C’est samedi soir. Je rentre de prendre une marche avec mon chien. J’ai travaillé aujourd’hui, pas comme vétérinaire (ce n’était pas mon tour de faire le samedi), mais comme leader, comme entrepreneure. Les courriels s’accumulent tellement durant la semaine que je n’arrive jamais à prendre le dessus. Je m’y mets donc le week-end.

Travaillons-ensemble

Aujourd’hui je suis aussi restée disponible pour mon équipe, toute la journée. Comme chaque jour j’ai gardé mon téléphone ouvert et j’ai répondu rapidement chaque fois qu’il s’agissait de quelqu’un de mon équipe. Je sais entre autres qu’il y a eu un cas compliqué à l’hôpital vétérinaire aujourd’hui. Les jeunes vétérinaires m’ont appelé. J’ai aidé, nous avons réfléchi ensemble. Une chatte qui allait vraiment très mal. Un propriétaire dévoué qui n’était pas prêt à considérer l’euthanasie. Un cas lourd et très demandant, émotivement.

La spirale émotive

Samedi soir, un texto qui entre. C’est la jeune vétérinaire responsable du cas de la chatte mal en point, qui a été vue aujourd’hui. Elle se sent mal. Elle se demande ce qu’elle aurait pu faire de plus.  Elle m’envoie les radiographies et les tests de sang. Elle m’envoie son dossier. On repasse une fois de plus le cas ensemble. Elle a bien agi, elle a fait pour le mieux. Elle a donné toutes les explications au client, sans le brusquer.  Elle est restée beaucoup plus tard à l’hôpital pour aider la chatte.  Elle s’est franchement dévouée et a offert tant à l’animal qu’au propriétaire, le meilleur d’elle-même.

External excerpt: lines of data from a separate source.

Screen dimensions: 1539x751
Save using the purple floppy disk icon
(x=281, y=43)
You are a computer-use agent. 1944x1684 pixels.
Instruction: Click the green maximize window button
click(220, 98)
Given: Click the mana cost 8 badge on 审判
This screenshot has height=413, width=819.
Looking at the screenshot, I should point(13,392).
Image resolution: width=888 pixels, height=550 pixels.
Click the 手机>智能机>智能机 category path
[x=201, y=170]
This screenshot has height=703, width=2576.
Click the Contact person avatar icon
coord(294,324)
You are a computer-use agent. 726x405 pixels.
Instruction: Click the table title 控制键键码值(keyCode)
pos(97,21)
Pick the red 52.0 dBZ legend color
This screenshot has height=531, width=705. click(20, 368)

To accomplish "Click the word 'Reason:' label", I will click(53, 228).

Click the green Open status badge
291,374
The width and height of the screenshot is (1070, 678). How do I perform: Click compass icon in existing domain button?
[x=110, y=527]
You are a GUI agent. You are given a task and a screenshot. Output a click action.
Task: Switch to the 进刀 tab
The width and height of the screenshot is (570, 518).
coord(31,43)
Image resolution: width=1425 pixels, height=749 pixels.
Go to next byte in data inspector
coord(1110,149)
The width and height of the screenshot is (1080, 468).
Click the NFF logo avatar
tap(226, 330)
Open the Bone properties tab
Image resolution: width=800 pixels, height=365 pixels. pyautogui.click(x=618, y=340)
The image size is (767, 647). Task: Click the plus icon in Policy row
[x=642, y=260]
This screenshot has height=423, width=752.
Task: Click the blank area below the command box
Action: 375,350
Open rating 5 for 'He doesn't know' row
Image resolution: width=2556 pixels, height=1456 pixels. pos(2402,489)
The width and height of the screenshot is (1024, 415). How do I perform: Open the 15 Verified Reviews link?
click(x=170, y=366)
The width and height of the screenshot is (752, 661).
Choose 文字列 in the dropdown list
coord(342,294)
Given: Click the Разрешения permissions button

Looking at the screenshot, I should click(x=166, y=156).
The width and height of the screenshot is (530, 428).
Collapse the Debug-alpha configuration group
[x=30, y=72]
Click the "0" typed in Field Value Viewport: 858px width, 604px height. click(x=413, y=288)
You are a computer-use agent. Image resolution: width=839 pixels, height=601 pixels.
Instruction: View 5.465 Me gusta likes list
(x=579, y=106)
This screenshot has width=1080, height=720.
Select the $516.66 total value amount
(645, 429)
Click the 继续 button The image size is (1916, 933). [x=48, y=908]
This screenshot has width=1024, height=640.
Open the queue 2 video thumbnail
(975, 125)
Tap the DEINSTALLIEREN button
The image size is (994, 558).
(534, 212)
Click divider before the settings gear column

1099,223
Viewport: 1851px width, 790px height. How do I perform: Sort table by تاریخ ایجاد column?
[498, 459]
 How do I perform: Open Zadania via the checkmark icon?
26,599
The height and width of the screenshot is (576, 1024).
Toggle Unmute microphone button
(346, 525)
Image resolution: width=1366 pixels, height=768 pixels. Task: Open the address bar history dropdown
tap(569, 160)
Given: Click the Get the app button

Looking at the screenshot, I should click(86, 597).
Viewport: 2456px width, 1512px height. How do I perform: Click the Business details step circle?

Deux heures plus tard, elle me relance. Elle se demande ce qu’elle aurait pu faire de différent. Elle s’interroge sur l’état de la chatte. Elle fait des téléphones dans les centres d’urgence au cas où la chatte y aurait été emmenée si son état s’était encore détérioré. Elle est inquiète tant pour son patient que pour le propriétaire qui ne sait peut-être plus quoi faire. Je la rassure. Elle a fait tout ce qui était en son pouvoir. Elle ne peut qu’espérer que la suite se passe bien pour cette minette, que les gens n’hésiteront pas à lui ramener si son état se détériore de toute façon. Je lui suggère une bonne nuit de sommeil.

Dimanche matin, elle m’appelle. Nous rediscutons du cas de vive voix. Cette fois-ci, je lui apporte plus de nuances. Je lui fais voir que de mon point de vue, elle a fait le maximum et que si elle veut continuer à aider d’autres patients lundi, elle doit donner un répit à son cerveau et… à son coeur.

Attention à la charge émotive

Chaque fois, ça me rappelle à quel point les premières années en pratique vétérinaire sont exigeantes. Ça me rappelle que l’école nous prépare très peu à encaisser la charge émotive qui vient avec le fait de « dealer » avec de vrais patients, avec de vrais humains. Le taux de dépression dans la profession vétérinaire est malheureusement très élevé, entre autres à cause de cette charge émotive et de comment elle affecte chacun de nous, différemment. Malgré des programmes mis en place par les associations, il reste beaucoup de chemin à parcourir. Beaucoup de chemin à faire pour que les hyperperformants qui entrent en médecine vétérinaire en ressortent avec un doctorat, mais aussi avec des outils concrets pour traverser les tempêtes émotives du quotidien de la profession, si belle soit-elle. On a tous un niveau de tolérance plus ou moins élevé à la tristesse, à la détresse, au malheur des autres, au détachement, à la colère… Quand on y pense, ce sont tous des sentiments avec lesquels les médecins vétérinaires doivent composer tous les jours. Si on apprenait à mieux connaître nos limites et qu’on était bien outillé pour faire face à la charge émotive, je suis d’avis que tous en profiteraient, nos patients et leur famille aussi.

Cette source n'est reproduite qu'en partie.